17 Et le Pharaon, avec une grande armée et un grand rassemblement [d’hommes], ne fera rien pour lui dans la guerre, quand on élèvera des terrasses et qu’on bâtira des tours, pour exterminer beaucoup de gens.
Neen, Farao zal hem niet met een grote krijgsmacht en een talrijk leger in de strijd ondersteunen, als hij een wal heeft aangelegd, verschansingen heeft gebouwd, en vele mensenlevens opoffert.
18 Il a méprisé le serment et rompu l’alliance; et voici, il a donné sa main, et il a fait toutes ces choses: il n’échappera pas.
Hij is meinedig geworden door het verbond te breken. Zie, hij heeft zijn hand erop gegeven, en toch doet hij dit alles! Néén, hij zal niet ontkomen!

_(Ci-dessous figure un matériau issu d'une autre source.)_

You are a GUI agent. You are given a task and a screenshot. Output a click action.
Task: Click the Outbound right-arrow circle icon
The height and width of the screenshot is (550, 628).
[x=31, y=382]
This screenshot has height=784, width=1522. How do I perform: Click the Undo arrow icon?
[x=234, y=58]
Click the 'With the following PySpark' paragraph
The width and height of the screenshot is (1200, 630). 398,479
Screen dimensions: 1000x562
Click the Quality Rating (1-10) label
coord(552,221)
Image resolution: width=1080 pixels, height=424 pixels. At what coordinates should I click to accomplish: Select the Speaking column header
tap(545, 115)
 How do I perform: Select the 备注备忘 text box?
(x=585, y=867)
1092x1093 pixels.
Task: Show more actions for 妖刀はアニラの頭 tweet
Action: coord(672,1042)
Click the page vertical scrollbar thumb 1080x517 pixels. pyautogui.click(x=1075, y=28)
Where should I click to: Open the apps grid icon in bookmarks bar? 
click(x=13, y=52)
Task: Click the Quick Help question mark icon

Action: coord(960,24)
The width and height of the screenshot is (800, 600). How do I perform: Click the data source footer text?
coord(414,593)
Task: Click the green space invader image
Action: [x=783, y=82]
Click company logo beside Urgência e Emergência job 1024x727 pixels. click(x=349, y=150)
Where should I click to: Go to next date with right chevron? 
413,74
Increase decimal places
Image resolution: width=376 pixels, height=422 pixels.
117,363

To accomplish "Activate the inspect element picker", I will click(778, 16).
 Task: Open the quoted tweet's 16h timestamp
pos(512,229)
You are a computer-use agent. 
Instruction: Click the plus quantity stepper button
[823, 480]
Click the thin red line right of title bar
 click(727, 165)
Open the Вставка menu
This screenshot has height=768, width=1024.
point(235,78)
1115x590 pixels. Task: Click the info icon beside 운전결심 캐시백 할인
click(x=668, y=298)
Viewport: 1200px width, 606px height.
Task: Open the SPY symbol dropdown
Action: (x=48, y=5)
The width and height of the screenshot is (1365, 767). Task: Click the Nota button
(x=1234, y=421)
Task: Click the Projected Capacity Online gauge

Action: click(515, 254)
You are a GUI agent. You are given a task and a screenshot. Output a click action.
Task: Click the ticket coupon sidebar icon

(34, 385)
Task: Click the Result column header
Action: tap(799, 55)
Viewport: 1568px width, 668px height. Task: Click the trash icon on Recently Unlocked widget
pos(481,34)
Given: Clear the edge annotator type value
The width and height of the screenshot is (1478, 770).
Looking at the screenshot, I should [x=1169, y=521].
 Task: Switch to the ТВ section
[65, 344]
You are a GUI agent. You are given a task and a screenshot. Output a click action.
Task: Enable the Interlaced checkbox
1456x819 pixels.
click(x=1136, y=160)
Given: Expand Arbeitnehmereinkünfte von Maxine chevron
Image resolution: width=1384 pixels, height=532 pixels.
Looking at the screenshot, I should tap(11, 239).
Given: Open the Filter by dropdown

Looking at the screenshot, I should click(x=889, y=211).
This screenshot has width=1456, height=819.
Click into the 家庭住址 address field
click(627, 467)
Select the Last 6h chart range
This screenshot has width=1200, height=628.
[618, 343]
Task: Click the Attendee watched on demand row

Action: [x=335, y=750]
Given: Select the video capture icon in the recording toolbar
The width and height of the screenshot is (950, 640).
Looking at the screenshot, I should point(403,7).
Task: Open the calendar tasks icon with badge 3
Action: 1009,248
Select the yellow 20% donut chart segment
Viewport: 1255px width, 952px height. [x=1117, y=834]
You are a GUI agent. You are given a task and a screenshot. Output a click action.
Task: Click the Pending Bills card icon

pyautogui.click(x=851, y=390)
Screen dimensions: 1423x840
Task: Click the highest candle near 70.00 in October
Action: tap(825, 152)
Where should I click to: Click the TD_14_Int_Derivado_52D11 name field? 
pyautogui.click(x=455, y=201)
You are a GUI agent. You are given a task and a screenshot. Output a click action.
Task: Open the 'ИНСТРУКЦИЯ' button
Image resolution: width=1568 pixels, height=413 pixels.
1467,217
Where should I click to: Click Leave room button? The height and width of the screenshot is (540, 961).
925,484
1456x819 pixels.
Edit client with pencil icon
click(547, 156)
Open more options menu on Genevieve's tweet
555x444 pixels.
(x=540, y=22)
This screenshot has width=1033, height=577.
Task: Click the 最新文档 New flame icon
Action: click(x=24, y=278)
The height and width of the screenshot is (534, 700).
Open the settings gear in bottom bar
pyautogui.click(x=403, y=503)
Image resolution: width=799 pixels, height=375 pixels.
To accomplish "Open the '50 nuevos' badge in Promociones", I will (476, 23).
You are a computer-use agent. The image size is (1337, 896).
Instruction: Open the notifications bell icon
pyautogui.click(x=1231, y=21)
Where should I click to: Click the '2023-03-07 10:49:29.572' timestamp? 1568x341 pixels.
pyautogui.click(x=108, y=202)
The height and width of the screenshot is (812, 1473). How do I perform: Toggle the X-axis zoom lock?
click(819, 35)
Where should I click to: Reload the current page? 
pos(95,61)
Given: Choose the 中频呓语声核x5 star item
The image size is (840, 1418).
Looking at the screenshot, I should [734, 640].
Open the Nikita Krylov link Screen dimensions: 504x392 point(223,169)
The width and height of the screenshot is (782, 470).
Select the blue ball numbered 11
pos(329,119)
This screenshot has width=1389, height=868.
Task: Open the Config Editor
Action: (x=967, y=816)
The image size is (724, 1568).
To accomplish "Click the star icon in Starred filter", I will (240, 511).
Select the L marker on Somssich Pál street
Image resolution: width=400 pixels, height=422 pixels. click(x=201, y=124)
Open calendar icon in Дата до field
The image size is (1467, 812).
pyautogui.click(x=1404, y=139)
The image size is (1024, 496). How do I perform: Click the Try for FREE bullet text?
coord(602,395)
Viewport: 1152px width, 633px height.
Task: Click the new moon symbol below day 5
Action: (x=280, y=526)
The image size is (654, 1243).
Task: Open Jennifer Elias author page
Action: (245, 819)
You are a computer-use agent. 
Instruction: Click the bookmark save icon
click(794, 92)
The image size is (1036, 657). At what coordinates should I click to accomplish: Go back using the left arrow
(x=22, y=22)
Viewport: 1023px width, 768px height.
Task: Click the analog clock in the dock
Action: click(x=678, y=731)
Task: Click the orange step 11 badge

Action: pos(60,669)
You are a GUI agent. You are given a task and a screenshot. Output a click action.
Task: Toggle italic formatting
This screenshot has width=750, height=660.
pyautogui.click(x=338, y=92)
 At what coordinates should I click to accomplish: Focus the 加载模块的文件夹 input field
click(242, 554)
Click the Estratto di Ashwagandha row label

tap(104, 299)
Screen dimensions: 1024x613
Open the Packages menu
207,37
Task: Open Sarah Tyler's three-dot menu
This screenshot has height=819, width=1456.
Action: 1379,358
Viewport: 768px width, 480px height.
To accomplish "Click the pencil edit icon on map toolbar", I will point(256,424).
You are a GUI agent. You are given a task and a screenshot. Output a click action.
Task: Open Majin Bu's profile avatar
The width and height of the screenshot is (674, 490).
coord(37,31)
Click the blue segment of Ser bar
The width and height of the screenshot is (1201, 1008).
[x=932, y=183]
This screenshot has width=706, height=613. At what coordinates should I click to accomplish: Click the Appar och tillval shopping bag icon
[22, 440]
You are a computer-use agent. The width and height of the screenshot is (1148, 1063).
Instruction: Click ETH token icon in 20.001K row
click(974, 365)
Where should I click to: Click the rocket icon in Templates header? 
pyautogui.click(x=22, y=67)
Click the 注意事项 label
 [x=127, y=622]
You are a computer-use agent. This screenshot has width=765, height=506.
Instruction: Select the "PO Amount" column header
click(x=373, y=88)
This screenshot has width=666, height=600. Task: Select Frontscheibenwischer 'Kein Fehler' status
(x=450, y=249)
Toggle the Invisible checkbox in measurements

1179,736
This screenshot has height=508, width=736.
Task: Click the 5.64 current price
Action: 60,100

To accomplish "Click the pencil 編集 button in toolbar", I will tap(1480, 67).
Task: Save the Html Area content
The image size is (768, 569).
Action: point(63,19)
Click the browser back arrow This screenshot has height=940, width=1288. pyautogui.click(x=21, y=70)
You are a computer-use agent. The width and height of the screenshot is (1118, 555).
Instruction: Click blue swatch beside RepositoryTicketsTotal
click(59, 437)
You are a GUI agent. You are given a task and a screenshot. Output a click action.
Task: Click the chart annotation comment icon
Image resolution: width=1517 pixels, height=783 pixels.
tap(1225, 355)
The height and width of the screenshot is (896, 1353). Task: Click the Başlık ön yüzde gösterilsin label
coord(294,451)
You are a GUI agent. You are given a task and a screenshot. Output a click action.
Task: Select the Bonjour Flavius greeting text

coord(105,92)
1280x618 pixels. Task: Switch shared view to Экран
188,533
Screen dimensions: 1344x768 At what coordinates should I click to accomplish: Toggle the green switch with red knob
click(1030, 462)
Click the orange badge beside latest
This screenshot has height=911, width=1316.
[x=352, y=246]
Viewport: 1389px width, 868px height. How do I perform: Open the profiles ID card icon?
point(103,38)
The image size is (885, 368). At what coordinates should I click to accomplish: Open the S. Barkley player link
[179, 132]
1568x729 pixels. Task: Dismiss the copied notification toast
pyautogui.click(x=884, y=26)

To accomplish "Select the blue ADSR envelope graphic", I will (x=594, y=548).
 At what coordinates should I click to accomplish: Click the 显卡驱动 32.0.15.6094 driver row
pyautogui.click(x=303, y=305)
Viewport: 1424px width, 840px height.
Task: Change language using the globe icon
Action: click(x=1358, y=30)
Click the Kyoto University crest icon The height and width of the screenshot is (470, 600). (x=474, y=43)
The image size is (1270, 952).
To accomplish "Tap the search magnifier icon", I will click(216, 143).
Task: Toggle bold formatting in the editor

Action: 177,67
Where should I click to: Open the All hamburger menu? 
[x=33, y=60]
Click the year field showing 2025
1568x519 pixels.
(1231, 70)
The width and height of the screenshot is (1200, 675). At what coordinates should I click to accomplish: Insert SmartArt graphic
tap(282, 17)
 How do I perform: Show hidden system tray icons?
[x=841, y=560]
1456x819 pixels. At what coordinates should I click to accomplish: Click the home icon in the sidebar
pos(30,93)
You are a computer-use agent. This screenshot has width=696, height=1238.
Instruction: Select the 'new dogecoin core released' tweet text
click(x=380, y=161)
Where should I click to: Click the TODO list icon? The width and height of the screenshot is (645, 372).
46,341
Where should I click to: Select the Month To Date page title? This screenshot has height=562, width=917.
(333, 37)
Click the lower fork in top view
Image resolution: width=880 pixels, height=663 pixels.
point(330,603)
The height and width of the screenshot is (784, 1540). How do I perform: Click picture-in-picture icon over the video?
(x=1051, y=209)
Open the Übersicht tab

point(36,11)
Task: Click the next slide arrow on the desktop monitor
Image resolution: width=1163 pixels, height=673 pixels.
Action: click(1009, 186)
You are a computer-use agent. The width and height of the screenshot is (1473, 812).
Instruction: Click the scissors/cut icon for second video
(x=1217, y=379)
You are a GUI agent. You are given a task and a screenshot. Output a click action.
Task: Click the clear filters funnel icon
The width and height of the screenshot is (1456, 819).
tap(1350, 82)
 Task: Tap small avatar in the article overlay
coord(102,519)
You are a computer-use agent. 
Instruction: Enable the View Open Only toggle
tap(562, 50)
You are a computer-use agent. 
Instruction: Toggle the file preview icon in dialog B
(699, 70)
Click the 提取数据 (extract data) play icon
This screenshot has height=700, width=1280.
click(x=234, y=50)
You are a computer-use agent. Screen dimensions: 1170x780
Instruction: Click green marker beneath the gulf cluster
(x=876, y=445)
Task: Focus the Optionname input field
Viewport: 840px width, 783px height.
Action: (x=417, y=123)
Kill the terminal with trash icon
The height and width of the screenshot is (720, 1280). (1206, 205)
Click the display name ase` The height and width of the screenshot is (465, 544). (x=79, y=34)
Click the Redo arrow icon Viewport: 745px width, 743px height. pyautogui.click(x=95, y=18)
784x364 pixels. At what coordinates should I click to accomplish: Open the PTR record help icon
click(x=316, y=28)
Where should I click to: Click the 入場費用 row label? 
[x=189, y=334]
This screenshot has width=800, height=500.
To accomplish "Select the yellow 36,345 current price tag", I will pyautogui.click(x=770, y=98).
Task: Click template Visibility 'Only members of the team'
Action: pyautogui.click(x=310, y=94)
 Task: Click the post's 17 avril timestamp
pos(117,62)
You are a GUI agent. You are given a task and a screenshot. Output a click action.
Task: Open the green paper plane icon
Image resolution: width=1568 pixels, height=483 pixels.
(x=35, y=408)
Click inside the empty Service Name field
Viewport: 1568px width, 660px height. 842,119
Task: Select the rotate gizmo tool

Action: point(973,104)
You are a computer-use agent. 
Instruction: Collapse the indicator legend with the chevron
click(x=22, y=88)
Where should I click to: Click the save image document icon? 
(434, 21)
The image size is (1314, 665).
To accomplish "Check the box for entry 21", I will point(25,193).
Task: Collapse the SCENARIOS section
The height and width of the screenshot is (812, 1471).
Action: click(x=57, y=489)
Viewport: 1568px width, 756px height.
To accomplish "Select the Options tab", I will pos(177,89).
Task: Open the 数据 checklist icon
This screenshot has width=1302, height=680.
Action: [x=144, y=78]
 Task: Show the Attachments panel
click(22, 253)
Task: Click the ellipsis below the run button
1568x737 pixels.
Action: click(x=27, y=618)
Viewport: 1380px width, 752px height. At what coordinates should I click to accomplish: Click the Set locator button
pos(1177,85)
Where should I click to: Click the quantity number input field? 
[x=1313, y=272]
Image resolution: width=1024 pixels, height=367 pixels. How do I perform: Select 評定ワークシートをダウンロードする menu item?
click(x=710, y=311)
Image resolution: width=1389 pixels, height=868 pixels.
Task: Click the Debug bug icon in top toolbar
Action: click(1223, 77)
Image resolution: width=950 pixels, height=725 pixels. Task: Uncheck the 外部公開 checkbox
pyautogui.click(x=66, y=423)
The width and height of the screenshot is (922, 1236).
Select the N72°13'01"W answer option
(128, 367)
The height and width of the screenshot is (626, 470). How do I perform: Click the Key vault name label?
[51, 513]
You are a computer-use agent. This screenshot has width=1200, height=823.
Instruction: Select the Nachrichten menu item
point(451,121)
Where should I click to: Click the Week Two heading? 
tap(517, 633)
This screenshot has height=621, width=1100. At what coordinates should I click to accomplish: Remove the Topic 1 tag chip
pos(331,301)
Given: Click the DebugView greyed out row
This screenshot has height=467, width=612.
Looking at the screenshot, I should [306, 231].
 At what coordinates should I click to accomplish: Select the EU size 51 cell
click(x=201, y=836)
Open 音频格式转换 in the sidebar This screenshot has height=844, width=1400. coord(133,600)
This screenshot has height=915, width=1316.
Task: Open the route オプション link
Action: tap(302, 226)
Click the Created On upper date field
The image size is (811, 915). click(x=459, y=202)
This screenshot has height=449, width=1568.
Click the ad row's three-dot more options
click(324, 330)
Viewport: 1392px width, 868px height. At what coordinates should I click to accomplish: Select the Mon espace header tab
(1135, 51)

19 C’est pourquoi, ainsi dit le Seigneur, l’Éternel: Je suis vivant, si je ne mets sur sa tête mon serment qu’il a méprisé et mon alliance qu’il a rompue!
Daarom, zegt Jahweh, de Heer: Zo waar ik leef, de bij Mij gezworen eed die hij schond, en het voor Mij gesloten verbond dat hij brak, zal Ik op zijn hoofd doen neerkomen.
20 Et j’étendrai sur lui mon filet, et il sera pris dans mon piège; et je l’amènerai à Babylone, et là j’entrerai en jugement avec lui pour son infidélité par laquelle il a été infidèle envers moi.
Mijn jachtnet werp Ik over hem heen, en in mijn strik wordt hij gevangen; Ik zal hem naar Babel brengen en daar vonnissen voor de trouwbreuk, waardoor hij zich aan Mij heeft vergrepen.
21 Et tous ses fugitifs, de toutes ses troupes, tomberont par l’épée, et ceux qui resteront seront dispersés à tout vent. Et vous saurez que moi, l’Éternel, j’ai parlé.
Al zijn keurtroepen in al zijn legers zullen vallen door het zwaard; en die ontsnappen, zullen naar alle windstreken worden verstrooid. Zo zult ge erkennen, dat Ik, Jahweh, gesproken heb.
22 Ainsi dit le Seigneur, l’Éternel: Et moi, je prendrai de la cime du cèdre élevé [un rejeton], et je le placerai: de la plus haute de ses jeunes pousses, j’arracherai un tendre [rejeton] et je le planterai sur une montagne haute et éminente.
Dit zegt Jahweh, de Heer: Van de top des ceders zal Ik zelf een takje plukken, Van de spits zijner takken een tenger twijgje breken. Op een hoge en verheven berg zal Ik het planten,
23 Je le planterai sur la haute montagne d’Israël; et il portera des branches et produira du fruit, et il sera un cèdre magnifique; et tout oiseau de toute aile demeurera sous lui; ils habiteront à l’ombre de ses branches.
Op Israëls hoogste toppen zal Ik het zetten; Het zal loten schieten, vrucht vormen, En groeien tot een geweldige ceder. Daaronder zullen alle vogels rusten, Al wat vleugels heeft, zal in de schaduw van zijn takken nestelen.
24 Et tous les arbres des champs sauront que moi, l’Éternel, j’abaisse l’arbre élevé [et] j’élève l’arbre abaissé, je fais sécher l’arbre vert et je fais fleurir l’arbre sec. Moi, l’Éternel, je l’ai dit, et je le ferai.
En alle bomen van het veld zullen erkennen, Dat Ik, Jahweh, een hoge boom vernederd, Een lage boom verheven heb; Een frisse boom verdroogd, Een dorre boom tot bloei heb gebracht. Ik, Jahweh, heb gesproken, en zal het doen!